From insertion's point of view each deleted element divides the cluster in two
parts, making it effectively twice shorter, reducing amount of data to be shifted
when inserting. So tombstones make both insertion and deletion much faster than
the backward shifting "optimisation". Of course, it's really a trade off between
search speed and insertion & deletion speed, so the right choice depends on
which operation is more important to you.
After making
my own implementation
(in D) I started testing it with random values of different types and discovered
that when the key type is string my hash table works abysmally slow. My first guess
was that hash function for strings was slow or maybe comparing string keys was slow.
But no, that was not the case. On my random strings the hash function used by D for
strings was not uniform enough, which caused clusters to appear and grow very quickly.
And since complexity of one hash table operation is proportional to cluster size,
time of n insertions grew as O(n2). For comparison I took an implementation
of linear probing open addressing hash table from the
vibe.d project. It showed absolutely the same problem:
when keys were strings it was up to 50 times slower than D's built-in associative
arrays which are hash tables with separate chaining (i.e. linked lists for each bucket).
To fight this problem I added to my Robin Hood hashes monitoring of maximum cluster
size so that when it exceeds some threshold the table grows even if its load factor
is not very high yet. Of course we can't do it too often, or the table will eat all our
RAM, so another parameter limits its growth so that the load factor doesn't fall below
certain threshold when table grows.
Benchmark results turned out not very conclusive.
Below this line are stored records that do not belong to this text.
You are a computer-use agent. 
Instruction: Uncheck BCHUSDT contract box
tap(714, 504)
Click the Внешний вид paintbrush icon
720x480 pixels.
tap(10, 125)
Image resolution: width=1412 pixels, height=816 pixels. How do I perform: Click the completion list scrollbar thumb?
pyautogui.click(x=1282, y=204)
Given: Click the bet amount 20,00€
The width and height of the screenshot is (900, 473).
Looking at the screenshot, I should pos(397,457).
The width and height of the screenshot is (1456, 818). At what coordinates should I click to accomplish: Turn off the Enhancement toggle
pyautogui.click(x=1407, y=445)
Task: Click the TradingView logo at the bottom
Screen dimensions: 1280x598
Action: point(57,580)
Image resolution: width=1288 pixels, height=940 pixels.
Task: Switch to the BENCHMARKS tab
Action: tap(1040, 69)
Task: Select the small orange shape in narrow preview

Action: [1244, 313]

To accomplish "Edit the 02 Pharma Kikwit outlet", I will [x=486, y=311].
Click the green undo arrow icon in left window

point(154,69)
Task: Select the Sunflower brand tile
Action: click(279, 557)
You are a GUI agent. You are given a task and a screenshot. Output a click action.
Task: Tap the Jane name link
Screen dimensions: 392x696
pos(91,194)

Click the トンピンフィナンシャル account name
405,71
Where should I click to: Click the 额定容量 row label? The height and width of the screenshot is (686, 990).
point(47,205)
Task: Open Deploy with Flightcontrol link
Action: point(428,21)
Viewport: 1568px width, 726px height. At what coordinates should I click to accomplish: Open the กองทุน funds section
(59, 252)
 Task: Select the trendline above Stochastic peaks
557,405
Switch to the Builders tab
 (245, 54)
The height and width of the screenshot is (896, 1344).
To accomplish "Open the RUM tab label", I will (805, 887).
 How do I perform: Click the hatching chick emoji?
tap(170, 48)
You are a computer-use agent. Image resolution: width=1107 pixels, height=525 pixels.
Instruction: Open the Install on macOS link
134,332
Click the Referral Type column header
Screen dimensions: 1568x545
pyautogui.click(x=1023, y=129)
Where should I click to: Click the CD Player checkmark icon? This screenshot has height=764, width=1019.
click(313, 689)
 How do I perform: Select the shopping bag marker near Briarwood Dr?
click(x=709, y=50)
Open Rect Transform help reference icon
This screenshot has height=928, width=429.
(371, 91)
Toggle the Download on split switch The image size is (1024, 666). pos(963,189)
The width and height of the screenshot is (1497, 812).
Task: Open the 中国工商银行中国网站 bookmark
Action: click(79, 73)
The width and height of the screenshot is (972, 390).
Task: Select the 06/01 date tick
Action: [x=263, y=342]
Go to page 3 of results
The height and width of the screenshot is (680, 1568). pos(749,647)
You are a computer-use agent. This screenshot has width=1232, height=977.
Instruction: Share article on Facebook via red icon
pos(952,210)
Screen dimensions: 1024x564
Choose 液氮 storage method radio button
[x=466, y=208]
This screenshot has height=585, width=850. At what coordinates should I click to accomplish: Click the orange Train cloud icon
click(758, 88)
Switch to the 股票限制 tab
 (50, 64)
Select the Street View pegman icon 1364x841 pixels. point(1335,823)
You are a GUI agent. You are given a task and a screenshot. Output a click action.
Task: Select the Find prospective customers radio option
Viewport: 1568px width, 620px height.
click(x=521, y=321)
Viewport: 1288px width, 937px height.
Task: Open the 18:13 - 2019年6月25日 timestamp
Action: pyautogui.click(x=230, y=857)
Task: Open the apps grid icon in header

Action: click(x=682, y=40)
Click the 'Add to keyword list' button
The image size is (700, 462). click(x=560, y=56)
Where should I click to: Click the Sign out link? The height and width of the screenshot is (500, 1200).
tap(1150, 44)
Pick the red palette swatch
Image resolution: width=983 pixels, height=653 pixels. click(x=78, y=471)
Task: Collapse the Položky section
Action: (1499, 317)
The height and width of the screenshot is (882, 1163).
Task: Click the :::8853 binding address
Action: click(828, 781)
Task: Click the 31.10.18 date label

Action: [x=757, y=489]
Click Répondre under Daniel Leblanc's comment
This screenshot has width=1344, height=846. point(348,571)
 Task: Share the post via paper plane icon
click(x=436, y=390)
In some cases one hash table is better, in some - another.
Here's a table with
times in milliseconds. Four implementations were measured: D's associative arrays
(chaining based hash table), linear probing from vibe.d and two Robin Hood hashes,
one where hashes are stored separately from the key-value pairs and one where
they are stored together. Turns out in most cases it's better to store hashes
separately.
For each combination of key-value types following operations were benchmarked:
- add_remove: a list of operations was generated consisting of n1 insertions,
n2 deletions, n3 insertions, n4 deletions etc. of random values where n1,n2,... are also
random numbers, total of 400 000 operations. Then all 4 hash table implementations
executed this same list of operations.
- make_histo: for an array of 10 000 000 random values a histogram was calculated,
i.e. counts of occurences for each value. So just insertions and updates. Again, one
same input array for all hash table implementations. Value type is int.
- read_histo: for the same array of 10 000 000 keys, values (counts) from the
histogram created by previous task were read for a simple operation, so this test
is for lookups.
Each test was performed 10-20 times, time measurements averaged after filtering out
obviously wrong ones where GC turned on and performed its cycle. Classes and structs
used in the tests were taken in two forms: one with my own toHash and comparison
operations defined and one with default operations autogenerated by the compiler.